How it works: cache-aware streaming
Older streaming models transcribe by sliding a window over your audio and re-processing the overlap every step. The same chunk of speech gets read again and again. That redundant work is wasted compute, and it caps how many live conversations one chip can handle at once.
Nemotron uses cache-aware streaming instead. It breaks your speech into small, non-overlapping chunks, processes each one a single time, and keeps a cache of the context that came before. No re-reading the whole sentence. Less wasted compute per stream means far more streams per chip.

It also picks its own latency. You set the chunk size, from 80 milliseconds (fastest, for live captioning) up to 1.12 seconds (most accurate, for batch work), without retraining the model.
Why the size matters: throughput
This is the whole story. On a single NVIDIA H100, Nemotron 3.5 ASR sustains up to 17x more concurrent transcription streams than the older 1.1B Parakeet model. At the lowest-latency 80ms setting that is 240 live streams at once versus 14. At the higher-accuracy 1.12s setting it is 2,400 versus 400, still 6x more.

More streams per GPU means a lower cost per stream in production. That is the practical win of a smaller model: not just that it fits on less hardware, but that the same hardware does many times more work.

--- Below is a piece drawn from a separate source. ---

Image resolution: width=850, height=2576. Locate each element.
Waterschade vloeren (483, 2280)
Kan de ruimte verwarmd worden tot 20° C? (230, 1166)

Accuracy holds up too. Word error rate sits around 4% on Spanish, 4.3% on Italian, and just under 8% on English, averaging roughly 8.8% across its strongest languages (lower is better). Output comes punctuated and capitalized, with optional automatic language detection. It was trained on more than 10,000 hours of multilingual audio.
A use case: live multilingual captions at scale
Say you run a streaming or events platform and you want live captions for every session, in whatever language the speaker is using. With a buffered model, one H100 might caption around 14 simultaneous streams. Past that you are buying more GPUs, and the bill climbs fast as you grow.
With Nemotron at the 80ms setting, that same single H100 covers 240 live streams. Same hardware, roughly 17x the coverage, captions appearing in near real time. For anything that transcribes many people at once, a call center, a webinar tool, a live captioning service, an in-product voice feature, the throughput gap is the difference between one GPU and seventeen.
The catch
It runs on NVIDIA hardware only: a GPU (Ampere, Hopper, Blackwell, and similar) or a Jetson board for edge deployments. It uses NVIDIA's NeMo toolkit on Linux. This is not something you double-click on a MacBook, and it does not run on a phone. It is built for people putting speech recognition into a product or onto a device, not for a desktop transcription app.
If that is you, it is free and open source under the OpenMDW-1.1 license, weights and all, on Hugging Face.
Quick facts
Model: nvidia/nemotron-3.5-asr-streaming-0.6b
Size: 600M parameters (vs 1.1B Parakeet)
Languages: 40 language-locales, one model
Latency: configurable, 80ms to 1.12s chunks
Throughput: up to 17x more concurrent streams than Parakeet on one H100
Architecture: cache-aware FastConformer-RNNT with language-ID prompting
License: OpenMDW-1.1, free and open source
Runs on: NVIDIA GPUs and Jetson, via NeMo on Linux (not laptops or phones)